EVA DUNSKY: You Never Get It Back is a collection of realist stories, but it begins with a fabulist tale in which Loss is personified as he’s getting his suit tailored. What is your relationship to those two modes?

CARA BLUE ADAMS: Right, in that opening story, “I Met Loss the Other Day,” I think you can tell how much I love Kafka and Calvino. I tend to think of this collection as having three movements, with each movement corresponding to one of the three notecards that appears in that story, which I grew attached to as an opening. In my mind, it functions almost like a prologue.

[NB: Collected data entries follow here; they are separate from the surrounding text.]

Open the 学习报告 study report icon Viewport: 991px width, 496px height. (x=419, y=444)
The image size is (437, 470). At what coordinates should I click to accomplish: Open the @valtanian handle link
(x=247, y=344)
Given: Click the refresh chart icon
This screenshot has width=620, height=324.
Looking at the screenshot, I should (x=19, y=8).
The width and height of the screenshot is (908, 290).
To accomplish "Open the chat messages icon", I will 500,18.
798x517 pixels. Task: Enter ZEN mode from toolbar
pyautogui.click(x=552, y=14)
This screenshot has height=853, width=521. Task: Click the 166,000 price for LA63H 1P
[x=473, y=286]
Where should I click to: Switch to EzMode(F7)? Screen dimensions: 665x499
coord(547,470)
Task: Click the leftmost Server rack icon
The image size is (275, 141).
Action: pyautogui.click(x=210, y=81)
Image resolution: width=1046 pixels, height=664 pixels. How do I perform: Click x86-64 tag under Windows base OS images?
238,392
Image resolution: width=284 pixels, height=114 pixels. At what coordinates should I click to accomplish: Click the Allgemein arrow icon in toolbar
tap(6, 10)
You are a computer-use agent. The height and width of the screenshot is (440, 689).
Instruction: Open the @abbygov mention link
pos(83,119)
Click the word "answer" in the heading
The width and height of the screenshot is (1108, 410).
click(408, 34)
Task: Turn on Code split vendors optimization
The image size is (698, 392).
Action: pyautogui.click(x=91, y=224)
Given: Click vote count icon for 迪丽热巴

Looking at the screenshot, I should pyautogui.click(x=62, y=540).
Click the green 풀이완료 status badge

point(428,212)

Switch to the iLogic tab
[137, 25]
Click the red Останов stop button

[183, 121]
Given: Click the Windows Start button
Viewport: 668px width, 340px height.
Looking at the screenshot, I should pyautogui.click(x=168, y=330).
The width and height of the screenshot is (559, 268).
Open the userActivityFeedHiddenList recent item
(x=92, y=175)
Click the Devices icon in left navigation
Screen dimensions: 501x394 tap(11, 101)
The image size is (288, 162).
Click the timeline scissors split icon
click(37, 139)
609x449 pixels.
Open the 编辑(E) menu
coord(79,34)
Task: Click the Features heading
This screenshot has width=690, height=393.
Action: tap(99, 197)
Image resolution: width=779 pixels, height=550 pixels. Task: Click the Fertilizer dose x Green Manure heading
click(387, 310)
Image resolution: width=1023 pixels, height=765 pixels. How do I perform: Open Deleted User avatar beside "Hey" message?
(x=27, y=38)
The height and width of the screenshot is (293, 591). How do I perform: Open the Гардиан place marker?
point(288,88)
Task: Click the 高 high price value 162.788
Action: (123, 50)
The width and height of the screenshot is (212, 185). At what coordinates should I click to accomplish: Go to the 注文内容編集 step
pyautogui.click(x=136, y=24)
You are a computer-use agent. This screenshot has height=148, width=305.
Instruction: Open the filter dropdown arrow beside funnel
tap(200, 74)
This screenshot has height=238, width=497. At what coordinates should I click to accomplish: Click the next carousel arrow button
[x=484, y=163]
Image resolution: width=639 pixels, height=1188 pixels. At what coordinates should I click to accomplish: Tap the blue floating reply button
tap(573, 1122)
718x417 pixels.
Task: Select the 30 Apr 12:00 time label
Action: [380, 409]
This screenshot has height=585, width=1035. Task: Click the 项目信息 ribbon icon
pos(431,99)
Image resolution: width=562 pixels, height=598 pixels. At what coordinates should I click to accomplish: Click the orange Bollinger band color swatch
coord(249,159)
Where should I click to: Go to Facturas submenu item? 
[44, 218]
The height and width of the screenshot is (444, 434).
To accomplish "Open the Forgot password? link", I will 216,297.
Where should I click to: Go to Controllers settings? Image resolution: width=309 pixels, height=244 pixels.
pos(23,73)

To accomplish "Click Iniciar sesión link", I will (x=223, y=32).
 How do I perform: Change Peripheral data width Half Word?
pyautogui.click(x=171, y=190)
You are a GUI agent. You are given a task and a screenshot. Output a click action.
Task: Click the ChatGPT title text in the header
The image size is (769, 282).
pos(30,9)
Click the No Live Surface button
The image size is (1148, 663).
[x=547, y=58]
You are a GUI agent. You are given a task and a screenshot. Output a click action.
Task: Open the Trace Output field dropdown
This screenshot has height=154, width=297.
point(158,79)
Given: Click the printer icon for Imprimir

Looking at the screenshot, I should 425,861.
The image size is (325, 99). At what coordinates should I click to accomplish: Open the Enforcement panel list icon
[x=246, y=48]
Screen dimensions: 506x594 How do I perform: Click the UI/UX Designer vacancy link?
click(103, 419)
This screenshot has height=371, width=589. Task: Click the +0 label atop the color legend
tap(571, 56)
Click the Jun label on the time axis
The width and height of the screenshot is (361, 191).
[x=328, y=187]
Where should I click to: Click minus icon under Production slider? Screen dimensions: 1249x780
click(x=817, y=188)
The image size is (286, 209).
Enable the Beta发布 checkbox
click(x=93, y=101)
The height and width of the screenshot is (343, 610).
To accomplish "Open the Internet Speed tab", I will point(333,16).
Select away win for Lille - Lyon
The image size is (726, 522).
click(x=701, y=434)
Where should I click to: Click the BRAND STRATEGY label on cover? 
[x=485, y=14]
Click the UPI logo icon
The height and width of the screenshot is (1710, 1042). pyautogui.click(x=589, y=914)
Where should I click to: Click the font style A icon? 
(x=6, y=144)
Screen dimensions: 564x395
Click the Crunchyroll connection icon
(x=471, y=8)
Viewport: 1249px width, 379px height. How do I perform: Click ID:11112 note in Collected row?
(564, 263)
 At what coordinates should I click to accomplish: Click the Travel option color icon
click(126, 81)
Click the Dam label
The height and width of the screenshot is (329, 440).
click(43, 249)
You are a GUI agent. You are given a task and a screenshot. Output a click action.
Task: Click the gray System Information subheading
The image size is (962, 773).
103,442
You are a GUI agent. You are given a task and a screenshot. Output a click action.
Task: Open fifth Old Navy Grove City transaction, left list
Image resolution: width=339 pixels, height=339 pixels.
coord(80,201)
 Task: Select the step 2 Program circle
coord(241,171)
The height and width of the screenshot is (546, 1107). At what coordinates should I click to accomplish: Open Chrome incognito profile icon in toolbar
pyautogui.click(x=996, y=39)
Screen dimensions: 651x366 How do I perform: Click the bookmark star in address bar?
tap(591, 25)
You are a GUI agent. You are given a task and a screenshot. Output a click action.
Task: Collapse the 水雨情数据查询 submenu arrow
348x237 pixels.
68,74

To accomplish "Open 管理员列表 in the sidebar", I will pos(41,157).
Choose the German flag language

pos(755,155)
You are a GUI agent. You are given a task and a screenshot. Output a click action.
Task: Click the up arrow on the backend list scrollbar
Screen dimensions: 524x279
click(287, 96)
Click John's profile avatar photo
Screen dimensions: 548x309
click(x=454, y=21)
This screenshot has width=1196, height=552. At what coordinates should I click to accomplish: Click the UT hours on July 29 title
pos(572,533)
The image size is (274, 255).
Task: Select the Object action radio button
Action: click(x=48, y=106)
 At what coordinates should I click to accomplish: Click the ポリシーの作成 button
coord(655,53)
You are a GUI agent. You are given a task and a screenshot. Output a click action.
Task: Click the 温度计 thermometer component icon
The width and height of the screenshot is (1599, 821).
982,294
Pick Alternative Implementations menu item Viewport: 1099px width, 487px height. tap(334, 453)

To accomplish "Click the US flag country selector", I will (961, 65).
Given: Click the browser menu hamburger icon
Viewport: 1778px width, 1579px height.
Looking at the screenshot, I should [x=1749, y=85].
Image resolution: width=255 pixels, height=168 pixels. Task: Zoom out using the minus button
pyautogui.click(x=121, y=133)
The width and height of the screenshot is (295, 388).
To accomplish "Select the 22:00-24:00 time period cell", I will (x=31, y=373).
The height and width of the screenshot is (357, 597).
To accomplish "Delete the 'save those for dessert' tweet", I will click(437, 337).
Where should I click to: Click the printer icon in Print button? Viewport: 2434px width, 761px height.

I wrote these stories across many years of writing and publishing. I got an MFA in fiction, and then I spent about five years at the Southern Review editing short fiction. So, I had been thinking deeply about the story form before the shape of the collection became clear to me. I was focused on individual works as opposed to an entire book, and I was experimenting with all the different things that a story can do. Some of the stories here are very short, in the tradition of Lydia Davis and Ann Beattie and Amy Hempel—almost like prose poetry. And then others are like thirty pages. There, I was thinking about writers like Alice Munro, who can miraculously condense a whole novel into thirty pages.

Fabulist stories also entrance me. I suppose they allow for a different—and often a more immediately playful and unfamiliar—relationship between the story itself and the emotional reality being conjured for the reader; the situation does some of the work of surprise and newness. But that’s an intellectual answer, or perhaps just a descriptive one. The truth is, these stories just land on my shoulder, and I write them down; I never know where they come from exactly. It’s like finding a string and following it through a labyrinth. Often, with a fabulist story, you set up a pattern and escalate it and break it. You can shift into a different register, something Donald Barthelme does to great effect, or disclose something new about the rules of the world, as Kafka sometimes does.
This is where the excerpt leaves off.